“If your primary interest is tournament skills, I advise you to seek your training elsewhere! Most of what you will learn here is too lethal for tournament use. I teach the ancient system of Shaolin Do, 'Art of survival, not of sport.' As did the immortals, we should learn to destroy, so that we may preserve! It is a way of truth. The knowledge I offer you is not an athletic training; it is a sacred trust.”

—Shaolin Grandmaster
Sin Kwang Thé

about shaolin

"Shaolin" literally means "young forest" and refers to the fact that the original Shaolin Temple in Honan Province was built in the midst of a new forest of cypress and pine. "Kung Fu" literally means "mastery through time and effort". Hence, "Shaolin Kung Fu" is a term that describes the full variety of martial skills that were developed, preserved and mastered at the Shaolin Temples over the last 1500 years.

The Buddhist monks at the original Shaolin Temple began their physical training in the 6th century when Bodhidharma (Chinese: Ta Mo) the 28th Patriarch of orthodox Buddhism, arrived at the Shaolin Temple and trained them in basic martial arts and the I Chin Ching (Muscle Tendon Change Classic) in order to give the monks the physical endurance to stay awake and alert through their long Chan (Zen) meditation sessions.
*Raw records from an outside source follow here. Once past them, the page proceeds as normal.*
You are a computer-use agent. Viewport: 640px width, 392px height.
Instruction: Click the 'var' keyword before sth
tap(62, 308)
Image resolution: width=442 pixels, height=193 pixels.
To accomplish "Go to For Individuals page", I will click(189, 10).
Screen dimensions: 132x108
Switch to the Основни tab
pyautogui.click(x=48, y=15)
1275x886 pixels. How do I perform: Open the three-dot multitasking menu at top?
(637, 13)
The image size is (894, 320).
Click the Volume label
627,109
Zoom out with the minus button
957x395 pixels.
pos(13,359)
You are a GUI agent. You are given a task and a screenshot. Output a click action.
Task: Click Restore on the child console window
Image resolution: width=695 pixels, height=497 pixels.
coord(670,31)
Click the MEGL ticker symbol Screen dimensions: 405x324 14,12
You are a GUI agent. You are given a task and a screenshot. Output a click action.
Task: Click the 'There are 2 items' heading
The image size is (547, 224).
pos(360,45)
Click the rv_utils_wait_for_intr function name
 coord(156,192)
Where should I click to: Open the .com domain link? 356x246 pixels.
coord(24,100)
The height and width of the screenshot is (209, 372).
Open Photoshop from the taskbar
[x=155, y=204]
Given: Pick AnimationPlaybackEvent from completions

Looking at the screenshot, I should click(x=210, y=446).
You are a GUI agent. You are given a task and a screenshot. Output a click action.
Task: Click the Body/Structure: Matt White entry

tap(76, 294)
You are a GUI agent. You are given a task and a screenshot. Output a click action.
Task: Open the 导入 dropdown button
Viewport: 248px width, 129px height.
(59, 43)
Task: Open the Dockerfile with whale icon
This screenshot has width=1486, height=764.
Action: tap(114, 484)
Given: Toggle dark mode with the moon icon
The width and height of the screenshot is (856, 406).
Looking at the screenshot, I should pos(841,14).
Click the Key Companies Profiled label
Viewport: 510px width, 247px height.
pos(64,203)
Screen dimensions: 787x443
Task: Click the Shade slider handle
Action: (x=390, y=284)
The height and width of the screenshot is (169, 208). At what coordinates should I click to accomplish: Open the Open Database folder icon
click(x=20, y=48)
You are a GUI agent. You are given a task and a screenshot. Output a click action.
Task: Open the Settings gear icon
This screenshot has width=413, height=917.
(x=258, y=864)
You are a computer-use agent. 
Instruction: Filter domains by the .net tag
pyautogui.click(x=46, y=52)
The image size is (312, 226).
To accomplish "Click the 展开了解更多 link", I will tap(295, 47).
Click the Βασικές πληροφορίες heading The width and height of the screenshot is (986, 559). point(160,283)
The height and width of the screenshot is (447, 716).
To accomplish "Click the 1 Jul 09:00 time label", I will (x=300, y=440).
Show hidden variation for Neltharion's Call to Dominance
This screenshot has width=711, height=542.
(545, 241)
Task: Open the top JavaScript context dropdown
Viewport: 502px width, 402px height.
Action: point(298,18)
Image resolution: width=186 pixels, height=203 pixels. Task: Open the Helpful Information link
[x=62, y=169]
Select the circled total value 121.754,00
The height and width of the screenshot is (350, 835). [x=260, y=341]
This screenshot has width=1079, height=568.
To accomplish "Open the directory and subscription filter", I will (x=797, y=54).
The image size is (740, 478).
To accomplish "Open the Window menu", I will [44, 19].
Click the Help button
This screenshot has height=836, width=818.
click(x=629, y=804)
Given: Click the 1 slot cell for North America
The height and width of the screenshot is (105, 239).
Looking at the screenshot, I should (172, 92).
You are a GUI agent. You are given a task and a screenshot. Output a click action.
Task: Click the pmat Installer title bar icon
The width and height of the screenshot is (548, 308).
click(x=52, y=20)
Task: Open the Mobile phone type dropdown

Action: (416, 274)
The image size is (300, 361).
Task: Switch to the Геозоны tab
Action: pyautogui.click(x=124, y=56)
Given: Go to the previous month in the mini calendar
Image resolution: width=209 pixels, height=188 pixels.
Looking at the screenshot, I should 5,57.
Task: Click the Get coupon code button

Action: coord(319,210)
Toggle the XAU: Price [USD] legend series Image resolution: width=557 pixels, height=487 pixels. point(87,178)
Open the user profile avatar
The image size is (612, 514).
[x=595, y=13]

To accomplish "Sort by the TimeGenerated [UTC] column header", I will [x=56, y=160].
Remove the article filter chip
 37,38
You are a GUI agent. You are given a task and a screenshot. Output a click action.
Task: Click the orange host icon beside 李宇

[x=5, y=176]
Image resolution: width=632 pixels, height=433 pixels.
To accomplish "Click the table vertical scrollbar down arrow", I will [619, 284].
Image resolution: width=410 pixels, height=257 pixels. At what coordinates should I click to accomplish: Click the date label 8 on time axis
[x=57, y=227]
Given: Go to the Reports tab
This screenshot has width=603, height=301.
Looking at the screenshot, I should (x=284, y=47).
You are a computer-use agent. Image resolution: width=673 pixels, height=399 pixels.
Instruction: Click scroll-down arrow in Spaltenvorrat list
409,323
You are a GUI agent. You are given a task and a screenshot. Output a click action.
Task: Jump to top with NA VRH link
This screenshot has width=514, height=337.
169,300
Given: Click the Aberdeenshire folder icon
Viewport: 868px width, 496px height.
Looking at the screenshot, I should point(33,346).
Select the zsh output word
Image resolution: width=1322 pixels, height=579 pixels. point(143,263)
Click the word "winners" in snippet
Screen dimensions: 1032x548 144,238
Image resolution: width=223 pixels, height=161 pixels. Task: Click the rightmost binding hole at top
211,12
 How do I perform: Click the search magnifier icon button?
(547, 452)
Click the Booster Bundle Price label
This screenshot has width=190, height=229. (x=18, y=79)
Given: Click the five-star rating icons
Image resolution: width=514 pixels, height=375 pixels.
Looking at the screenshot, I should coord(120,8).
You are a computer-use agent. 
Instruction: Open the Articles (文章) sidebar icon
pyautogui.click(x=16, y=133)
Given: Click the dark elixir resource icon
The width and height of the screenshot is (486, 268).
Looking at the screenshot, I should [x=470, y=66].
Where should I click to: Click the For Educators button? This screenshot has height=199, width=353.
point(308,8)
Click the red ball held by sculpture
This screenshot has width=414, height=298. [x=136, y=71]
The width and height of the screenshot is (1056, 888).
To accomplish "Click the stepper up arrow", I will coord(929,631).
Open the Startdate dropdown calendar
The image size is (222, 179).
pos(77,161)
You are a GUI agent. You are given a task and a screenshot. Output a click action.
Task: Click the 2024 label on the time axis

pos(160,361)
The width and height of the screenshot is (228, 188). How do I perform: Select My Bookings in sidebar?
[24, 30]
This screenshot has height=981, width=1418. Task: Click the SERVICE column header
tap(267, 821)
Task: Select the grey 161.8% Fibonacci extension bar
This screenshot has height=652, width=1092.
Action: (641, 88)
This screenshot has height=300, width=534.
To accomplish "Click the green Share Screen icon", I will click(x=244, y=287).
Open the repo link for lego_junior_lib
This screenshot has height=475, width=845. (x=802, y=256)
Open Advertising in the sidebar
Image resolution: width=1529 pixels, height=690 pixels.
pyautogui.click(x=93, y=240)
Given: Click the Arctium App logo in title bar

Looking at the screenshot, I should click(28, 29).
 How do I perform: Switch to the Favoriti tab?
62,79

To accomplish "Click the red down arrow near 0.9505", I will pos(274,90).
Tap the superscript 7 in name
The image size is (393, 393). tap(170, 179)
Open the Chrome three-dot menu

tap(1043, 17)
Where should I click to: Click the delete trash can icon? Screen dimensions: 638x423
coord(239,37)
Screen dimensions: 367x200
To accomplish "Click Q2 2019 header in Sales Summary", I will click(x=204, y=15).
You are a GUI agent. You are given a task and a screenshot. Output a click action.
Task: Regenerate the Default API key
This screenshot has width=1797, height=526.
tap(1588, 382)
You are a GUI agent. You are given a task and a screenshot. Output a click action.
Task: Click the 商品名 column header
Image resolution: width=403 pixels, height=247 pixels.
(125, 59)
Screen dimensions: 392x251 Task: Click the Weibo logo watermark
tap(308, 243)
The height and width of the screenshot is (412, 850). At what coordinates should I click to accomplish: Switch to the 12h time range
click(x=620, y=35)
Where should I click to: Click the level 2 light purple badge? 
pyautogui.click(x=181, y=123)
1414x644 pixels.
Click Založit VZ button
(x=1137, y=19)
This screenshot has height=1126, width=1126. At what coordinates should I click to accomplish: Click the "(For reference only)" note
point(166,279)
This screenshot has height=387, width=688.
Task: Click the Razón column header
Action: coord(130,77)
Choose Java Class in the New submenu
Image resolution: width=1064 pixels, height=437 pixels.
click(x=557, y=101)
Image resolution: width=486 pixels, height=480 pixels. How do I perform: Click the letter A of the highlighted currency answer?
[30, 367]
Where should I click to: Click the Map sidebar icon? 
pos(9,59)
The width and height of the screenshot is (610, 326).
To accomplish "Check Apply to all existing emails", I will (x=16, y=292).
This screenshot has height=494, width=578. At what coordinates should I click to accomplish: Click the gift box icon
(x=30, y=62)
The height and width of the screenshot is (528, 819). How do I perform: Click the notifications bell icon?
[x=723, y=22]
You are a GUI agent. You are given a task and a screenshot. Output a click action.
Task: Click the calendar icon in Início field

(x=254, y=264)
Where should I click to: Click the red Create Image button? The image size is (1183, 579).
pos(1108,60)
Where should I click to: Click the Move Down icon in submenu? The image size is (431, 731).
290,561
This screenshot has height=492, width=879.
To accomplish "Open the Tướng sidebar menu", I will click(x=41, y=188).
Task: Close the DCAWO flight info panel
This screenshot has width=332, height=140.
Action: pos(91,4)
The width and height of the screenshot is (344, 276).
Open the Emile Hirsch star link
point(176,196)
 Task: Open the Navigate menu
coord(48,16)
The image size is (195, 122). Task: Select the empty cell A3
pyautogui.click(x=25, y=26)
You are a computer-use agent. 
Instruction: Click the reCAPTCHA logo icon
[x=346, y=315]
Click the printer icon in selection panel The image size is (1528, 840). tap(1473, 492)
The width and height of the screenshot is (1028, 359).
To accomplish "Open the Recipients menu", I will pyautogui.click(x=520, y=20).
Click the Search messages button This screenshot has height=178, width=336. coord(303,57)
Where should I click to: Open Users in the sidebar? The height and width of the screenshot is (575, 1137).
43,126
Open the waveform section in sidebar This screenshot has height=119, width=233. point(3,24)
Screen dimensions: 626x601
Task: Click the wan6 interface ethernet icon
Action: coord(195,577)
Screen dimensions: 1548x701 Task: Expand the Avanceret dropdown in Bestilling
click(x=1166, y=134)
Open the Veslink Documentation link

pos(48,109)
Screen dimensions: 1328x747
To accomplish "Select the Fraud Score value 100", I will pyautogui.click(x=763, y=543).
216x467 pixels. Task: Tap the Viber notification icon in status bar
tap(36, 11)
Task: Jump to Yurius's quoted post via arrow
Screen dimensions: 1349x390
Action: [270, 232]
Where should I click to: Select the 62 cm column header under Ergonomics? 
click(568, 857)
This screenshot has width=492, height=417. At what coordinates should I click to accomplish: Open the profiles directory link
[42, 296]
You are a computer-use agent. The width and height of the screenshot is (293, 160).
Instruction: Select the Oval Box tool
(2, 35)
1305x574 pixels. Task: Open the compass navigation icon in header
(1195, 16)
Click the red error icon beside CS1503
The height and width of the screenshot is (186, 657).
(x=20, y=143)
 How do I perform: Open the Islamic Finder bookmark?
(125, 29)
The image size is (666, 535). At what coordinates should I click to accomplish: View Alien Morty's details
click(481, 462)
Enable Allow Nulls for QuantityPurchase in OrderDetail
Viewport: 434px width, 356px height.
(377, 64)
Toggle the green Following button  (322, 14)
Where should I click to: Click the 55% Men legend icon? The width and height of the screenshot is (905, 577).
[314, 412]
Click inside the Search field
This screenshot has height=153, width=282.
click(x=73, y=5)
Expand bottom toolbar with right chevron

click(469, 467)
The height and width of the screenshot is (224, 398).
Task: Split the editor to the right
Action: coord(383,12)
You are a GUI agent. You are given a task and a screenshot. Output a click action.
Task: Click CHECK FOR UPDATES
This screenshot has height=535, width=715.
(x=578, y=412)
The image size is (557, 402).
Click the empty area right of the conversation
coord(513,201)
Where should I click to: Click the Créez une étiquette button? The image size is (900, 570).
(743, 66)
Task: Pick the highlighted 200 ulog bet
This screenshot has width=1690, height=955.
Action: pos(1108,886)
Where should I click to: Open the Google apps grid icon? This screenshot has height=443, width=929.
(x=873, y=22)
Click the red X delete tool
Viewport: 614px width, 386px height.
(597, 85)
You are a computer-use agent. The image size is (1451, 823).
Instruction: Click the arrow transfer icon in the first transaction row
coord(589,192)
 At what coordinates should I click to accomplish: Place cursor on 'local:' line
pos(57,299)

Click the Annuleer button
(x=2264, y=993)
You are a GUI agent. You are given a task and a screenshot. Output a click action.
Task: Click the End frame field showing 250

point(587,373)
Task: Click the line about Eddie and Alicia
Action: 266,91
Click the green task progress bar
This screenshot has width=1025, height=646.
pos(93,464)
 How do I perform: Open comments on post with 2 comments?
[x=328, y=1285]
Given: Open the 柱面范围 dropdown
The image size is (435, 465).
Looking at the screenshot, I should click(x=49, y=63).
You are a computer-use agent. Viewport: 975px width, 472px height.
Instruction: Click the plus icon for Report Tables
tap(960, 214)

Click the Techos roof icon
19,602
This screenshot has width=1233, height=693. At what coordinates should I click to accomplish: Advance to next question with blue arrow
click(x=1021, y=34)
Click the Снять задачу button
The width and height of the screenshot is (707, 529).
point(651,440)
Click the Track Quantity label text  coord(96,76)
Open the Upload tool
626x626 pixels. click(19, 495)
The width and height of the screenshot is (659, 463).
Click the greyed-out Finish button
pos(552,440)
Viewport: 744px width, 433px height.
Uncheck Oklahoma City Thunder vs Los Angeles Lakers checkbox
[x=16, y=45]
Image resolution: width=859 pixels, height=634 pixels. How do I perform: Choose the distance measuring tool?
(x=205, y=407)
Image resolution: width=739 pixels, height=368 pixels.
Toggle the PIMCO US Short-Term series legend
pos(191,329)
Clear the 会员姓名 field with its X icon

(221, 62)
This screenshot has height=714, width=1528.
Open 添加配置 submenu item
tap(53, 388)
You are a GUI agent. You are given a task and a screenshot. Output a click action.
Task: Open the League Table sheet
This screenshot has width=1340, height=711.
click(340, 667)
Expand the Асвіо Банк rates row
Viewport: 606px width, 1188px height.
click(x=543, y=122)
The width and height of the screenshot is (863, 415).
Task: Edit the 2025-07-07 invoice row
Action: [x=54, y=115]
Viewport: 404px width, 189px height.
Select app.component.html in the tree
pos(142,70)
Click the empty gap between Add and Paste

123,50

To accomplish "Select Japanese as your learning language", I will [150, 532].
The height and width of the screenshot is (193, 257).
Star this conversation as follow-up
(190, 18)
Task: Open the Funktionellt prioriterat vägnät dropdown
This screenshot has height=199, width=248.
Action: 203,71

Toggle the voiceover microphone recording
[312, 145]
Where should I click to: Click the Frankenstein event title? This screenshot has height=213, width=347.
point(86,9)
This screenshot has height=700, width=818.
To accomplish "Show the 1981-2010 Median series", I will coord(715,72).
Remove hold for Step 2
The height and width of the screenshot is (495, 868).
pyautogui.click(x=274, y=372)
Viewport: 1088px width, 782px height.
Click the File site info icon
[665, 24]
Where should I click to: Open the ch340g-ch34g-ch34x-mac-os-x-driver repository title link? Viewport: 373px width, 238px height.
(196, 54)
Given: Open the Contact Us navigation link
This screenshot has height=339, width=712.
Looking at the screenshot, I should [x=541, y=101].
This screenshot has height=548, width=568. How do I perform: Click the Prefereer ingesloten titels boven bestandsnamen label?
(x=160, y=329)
Over time, the monks were amazed by the benefits they experienced from these practices, and they expanded and developed their physical and martial training over the next 1500 years into an amazingly diverse repertoire of fighting styles and training methods. Wandering Shaolin priests would return with new styles and martial innovations that they had encountered during their travels, and the best of these outside developments were added to the collection of systems already practiced at the temples. Hence the Shaolin art we learn today is the living result of one and a half millennia of refinement, development and preservation by innumerable generations of Shaolin.